Your task: Repeat all of the data exactly. Leave nothing out.

Exercise data:
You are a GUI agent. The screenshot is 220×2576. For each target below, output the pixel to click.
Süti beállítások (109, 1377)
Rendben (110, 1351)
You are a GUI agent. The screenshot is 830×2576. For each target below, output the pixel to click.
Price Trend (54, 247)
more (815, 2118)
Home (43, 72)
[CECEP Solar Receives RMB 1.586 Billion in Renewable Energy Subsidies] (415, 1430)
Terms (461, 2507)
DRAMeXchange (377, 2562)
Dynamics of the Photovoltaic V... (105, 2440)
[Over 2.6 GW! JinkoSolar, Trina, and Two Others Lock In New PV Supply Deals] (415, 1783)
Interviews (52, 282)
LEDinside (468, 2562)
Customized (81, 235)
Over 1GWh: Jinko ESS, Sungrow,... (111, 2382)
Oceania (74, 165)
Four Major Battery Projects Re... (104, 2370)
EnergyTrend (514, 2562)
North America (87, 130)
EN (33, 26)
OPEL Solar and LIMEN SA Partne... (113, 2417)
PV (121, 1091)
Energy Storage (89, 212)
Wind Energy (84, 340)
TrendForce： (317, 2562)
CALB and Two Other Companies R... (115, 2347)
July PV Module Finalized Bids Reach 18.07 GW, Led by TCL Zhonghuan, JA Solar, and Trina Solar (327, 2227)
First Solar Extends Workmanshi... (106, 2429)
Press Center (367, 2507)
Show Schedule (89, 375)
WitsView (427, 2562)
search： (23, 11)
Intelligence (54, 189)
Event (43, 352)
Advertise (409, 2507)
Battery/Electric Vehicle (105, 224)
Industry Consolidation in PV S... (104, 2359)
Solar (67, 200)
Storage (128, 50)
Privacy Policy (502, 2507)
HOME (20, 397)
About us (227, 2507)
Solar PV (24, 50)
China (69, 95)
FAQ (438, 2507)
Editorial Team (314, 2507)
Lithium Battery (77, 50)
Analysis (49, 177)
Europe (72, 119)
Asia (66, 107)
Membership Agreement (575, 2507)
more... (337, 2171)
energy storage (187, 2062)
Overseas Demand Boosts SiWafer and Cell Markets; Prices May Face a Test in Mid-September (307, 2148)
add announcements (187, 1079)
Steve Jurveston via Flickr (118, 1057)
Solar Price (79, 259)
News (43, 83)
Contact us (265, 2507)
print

Task response:
You are a GUI agent. The screenshot is 220×2576. For each target below, output the pixel to click.
Süti beállítások (109, 1377)
Rendben (110, 1351)
You are a GUI agent. The screenshot is 830×2576. For each target below, output the pixel to click.
Price Trend (54, 247)
more (815, 2118)
Home (43, 72)
[CECEP Solar Receives RMB 1.586 Billion in Renewable Energy Subsidies] (415, 1430)
Terms (461, 2507)
DRAMeXchange (377, 2562)
Dynamics of the Photovoltaic V... (105, 2440)
[Over 2.6 GW! JinkoSolar, Trina, and Two Others Lock In New PV Supply Deals] (415, 1783)
Interviews (52, 282)
LEDinside (468, 2562)
Customized (81, 235)
Over 1GWh: Jinko ESS, Sungrow,... (111, 2382)
Oceania (74, 165)
Four Major Battery Projects Re... (104, 2370)
EnergyTrend (514, 2562)
North America (87, 130)
EN (33, 26)
OPEL Solar and LIMEN SA Partne... (113, 2417)
PV (121, 1091)
Energy Storage (89, 212)
Wind Energy (84, 340)
TrendForce： (317, 2562)
CALB and Two Other Companies R... (115, 2347)
July PV Module Finalized Bids Reach 18.07 GW, Led by TCL Zhonghuan, JA Solar, and Trina Solar (327, 2227)
First Solar Extends Workmanshi... (106, 2429)
Press Center (367, 2507)
Show Schedule (89, 375)
WitsView (427, 2562)
search： (23, 11)
Intelligence (54, 189)
Event (43, 352)
Advertise (409, 2507)
Battery/Electric Vehicle (105, 224)
Industry Consolidation in PV S... (104, 2359)
Solar (67, 200)
Storage (128, 50)
Privacy Policy (502, 2507)
HOME (20, 397)
About us (227, 2507)
Solar PV (24, 50)
China (69, 95)
FAQ (438, 2507)
Editorial Team (314, 2507)
Lithium Battery (77, 50)
Analysis (49, 177)
Europe (72, 119)
Asia (66, 107)
Membership Agreement (575, 2507)
more... (337, 2171)
energy storage (187, 2062)
Overseas Demand Boosts SiWafer and Cell Markets; Prices May Face a Test in Mid-September (307, 2148)
add announcements (187, 1079)
Steve Jurveston via Flickr (118, 1057)
Solar Price (79, 259)
News (43, 83)
Contact us (265, 2507)
print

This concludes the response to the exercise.